| Records from a data collection |
──────────────────────────────

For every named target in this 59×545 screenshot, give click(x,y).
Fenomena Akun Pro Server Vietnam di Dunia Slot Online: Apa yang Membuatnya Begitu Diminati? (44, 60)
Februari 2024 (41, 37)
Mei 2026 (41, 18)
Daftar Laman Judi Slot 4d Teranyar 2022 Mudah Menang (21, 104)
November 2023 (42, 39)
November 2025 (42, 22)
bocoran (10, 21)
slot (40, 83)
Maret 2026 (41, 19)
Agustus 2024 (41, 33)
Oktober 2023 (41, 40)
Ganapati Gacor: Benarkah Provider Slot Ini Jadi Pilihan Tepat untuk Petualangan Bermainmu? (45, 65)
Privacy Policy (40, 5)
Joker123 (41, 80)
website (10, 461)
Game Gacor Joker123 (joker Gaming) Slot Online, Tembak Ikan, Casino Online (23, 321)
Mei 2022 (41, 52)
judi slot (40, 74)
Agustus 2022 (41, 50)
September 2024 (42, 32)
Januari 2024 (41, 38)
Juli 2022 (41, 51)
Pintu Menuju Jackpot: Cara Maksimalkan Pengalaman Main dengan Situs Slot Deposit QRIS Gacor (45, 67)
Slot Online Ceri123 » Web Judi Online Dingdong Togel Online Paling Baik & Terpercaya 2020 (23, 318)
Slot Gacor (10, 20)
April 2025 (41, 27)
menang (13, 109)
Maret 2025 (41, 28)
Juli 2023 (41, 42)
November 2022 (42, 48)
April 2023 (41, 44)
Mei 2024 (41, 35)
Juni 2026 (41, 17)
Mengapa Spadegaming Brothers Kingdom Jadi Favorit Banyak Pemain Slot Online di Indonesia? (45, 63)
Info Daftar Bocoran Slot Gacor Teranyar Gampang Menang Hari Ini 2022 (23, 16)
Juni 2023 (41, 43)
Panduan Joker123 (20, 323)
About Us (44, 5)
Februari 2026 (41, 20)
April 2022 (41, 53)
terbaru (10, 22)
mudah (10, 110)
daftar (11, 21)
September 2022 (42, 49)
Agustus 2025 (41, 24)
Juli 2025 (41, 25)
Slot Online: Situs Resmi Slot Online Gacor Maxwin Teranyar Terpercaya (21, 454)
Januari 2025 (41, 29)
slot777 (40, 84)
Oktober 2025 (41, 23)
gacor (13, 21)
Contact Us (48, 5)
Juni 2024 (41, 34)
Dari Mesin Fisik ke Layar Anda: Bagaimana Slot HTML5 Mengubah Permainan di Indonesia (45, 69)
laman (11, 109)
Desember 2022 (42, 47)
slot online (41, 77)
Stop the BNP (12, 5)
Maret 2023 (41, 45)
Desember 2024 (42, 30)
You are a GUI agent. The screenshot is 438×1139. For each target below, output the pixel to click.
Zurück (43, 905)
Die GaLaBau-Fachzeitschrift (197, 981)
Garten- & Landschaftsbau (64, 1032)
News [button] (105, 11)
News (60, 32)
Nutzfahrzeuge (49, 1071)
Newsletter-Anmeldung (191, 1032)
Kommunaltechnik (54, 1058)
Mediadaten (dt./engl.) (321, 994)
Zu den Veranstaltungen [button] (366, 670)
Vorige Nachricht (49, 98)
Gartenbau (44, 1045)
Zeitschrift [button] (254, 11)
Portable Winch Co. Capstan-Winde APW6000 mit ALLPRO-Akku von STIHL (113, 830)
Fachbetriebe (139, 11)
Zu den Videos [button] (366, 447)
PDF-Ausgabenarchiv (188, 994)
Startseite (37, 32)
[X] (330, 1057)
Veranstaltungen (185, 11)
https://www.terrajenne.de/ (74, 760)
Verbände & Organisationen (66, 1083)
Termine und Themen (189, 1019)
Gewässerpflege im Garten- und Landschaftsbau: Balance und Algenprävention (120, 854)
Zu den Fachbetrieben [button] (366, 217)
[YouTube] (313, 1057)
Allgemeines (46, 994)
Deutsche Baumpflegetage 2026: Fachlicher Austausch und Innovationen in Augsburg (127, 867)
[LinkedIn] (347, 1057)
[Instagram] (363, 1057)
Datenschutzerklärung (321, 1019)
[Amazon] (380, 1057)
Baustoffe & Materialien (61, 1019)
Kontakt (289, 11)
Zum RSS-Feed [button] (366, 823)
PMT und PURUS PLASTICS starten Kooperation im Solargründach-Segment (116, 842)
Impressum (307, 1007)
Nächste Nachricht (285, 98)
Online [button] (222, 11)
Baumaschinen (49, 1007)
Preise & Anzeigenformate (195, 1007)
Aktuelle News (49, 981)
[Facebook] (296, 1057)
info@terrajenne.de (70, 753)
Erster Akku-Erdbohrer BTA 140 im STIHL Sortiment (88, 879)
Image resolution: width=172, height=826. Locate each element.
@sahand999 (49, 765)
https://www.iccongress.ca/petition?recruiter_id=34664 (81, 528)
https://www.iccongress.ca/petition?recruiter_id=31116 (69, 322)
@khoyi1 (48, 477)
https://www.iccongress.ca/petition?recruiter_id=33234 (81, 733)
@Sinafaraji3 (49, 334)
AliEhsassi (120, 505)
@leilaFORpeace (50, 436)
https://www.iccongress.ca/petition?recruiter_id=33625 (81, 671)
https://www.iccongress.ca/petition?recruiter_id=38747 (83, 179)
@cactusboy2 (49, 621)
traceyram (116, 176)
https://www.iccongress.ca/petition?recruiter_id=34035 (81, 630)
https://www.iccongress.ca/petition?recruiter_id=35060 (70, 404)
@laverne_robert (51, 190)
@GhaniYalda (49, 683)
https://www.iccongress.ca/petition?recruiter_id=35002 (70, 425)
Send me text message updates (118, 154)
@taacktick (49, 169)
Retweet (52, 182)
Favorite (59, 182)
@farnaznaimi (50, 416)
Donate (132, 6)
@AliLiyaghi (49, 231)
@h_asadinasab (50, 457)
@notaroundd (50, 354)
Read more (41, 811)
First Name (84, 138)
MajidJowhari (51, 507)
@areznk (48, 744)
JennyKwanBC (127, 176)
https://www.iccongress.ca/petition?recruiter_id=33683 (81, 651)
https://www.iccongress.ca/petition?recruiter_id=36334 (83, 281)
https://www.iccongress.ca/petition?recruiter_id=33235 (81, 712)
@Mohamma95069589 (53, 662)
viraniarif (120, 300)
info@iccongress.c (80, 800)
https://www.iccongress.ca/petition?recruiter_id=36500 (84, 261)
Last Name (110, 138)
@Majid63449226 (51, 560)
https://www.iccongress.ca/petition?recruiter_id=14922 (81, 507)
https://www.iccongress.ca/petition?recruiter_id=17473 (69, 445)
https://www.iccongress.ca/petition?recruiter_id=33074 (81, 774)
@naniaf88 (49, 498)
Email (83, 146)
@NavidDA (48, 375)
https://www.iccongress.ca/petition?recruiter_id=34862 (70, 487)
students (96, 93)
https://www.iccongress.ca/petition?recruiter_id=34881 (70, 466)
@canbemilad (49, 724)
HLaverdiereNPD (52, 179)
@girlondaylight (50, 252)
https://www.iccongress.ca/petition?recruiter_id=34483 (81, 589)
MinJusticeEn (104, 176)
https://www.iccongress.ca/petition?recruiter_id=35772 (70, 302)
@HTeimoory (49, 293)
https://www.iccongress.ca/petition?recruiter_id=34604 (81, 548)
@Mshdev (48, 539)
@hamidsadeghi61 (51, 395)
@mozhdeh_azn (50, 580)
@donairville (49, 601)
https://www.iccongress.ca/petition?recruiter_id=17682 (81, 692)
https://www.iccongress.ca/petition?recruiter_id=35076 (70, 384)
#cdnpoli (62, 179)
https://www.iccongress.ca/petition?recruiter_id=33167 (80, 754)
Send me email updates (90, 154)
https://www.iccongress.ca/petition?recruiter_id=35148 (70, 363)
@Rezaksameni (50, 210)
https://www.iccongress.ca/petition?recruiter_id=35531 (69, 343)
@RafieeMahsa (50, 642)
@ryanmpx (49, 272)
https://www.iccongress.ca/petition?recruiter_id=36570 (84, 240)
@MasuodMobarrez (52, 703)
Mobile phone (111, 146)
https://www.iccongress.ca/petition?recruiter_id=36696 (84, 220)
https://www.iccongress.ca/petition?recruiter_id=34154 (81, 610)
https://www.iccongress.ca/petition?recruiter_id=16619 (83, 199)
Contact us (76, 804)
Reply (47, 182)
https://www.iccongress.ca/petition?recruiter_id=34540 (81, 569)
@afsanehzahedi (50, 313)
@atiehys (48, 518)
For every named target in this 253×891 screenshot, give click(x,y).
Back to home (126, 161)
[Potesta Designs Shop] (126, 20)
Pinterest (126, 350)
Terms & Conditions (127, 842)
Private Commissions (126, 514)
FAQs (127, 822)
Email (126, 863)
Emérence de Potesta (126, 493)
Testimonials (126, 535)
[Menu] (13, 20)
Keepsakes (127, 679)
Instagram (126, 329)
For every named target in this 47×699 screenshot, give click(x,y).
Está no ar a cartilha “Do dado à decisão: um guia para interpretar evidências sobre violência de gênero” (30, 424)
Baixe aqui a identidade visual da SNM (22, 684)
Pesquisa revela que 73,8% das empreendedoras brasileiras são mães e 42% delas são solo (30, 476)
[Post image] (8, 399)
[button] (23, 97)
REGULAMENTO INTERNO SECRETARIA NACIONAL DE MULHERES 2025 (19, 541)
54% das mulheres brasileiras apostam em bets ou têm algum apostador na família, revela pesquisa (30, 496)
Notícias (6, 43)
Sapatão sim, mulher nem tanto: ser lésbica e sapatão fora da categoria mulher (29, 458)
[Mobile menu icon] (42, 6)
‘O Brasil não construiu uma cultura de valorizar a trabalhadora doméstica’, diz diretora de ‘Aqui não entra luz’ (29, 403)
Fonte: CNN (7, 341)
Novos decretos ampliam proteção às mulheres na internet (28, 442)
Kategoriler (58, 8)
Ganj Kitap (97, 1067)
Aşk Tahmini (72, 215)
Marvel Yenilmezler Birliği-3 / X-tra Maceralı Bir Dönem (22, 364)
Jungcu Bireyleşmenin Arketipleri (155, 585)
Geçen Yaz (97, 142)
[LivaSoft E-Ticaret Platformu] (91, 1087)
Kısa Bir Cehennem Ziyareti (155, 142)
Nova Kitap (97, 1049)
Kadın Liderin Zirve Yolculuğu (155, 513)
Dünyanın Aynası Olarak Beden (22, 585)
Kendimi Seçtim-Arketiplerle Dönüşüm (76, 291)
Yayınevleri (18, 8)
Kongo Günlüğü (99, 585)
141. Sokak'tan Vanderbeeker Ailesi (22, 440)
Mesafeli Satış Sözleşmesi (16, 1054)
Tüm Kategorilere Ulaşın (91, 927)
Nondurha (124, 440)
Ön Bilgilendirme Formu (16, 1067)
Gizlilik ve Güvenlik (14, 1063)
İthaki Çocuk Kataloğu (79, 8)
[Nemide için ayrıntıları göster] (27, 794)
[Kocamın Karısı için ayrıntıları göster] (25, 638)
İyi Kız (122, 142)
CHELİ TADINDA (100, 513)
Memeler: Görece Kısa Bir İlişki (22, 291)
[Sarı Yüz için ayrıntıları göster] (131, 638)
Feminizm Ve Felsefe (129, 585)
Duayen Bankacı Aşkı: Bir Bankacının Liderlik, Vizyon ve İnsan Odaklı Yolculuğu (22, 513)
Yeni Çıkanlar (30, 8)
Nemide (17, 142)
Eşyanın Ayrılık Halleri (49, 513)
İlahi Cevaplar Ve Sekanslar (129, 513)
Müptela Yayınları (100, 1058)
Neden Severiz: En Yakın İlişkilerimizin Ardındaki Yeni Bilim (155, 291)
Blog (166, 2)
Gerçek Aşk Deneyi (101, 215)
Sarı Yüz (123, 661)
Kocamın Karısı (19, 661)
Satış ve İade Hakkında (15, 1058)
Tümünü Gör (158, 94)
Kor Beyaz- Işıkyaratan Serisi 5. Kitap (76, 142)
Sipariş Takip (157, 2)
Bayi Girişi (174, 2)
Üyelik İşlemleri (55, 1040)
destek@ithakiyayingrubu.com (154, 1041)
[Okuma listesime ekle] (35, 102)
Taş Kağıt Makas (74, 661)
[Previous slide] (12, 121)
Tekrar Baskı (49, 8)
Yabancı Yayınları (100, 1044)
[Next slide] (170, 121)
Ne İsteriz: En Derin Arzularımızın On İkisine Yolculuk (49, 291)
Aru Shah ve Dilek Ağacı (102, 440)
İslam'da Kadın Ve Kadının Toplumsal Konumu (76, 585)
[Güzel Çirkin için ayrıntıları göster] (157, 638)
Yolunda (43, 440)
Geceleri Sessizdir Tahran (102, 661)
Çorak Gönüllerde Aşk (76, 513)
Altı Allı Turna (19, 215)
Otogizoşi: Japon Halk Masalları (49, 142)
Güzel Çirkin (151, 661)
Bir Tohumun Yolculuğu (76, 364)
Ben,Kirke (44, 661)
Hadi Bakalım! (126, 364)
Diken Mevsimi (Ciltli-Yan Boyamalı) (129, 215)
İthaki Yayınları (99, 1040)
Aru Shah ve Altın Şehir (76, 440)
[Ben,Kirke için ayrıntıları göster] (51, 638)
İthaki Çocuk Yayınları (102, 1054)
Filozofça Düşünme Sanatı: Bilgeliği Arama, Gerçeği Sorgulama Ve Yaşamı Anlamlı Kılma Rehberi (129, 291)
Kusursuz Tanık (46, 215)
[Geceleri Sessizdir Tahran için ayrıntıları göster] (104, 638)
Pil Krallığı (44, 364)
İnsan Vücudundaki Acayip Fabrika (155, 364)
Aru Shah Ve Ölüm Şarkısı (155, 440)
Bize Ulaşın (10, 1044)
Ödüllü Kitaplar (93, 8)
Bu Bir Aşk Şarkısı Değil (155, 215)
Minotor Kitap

──────────────────────────────

| WHAT THE TASK REQUIRES |
Substitute "Kitapları" for "Yayınları" in everything from the line containing "Diken Mevsimi (Ciltli-Yan" down to the line containing "Filozofça Düşünme Sanatı: Bilgeliği", and write out only those lines with nothing else changed.

| ANSWER TO THIS EXERCISE |
Diken Mevsimi (Ciltli-Yan Boyamalı) (129, 215)
İthaki Kitapları (99, 1040)
Aru Shah ve Altın Şehir (76, 440)
[Ben,Kirke için ayrıntıları göster] (51, 638)
İthaki Çocuk Kitapları (102, 1054)
Filozofça Düşünme Sanatı: Bilgeliği Arama, Gerçeği Sorgulama Ve Yaşamı Anlamlı Kılma Rehberi (129, 291)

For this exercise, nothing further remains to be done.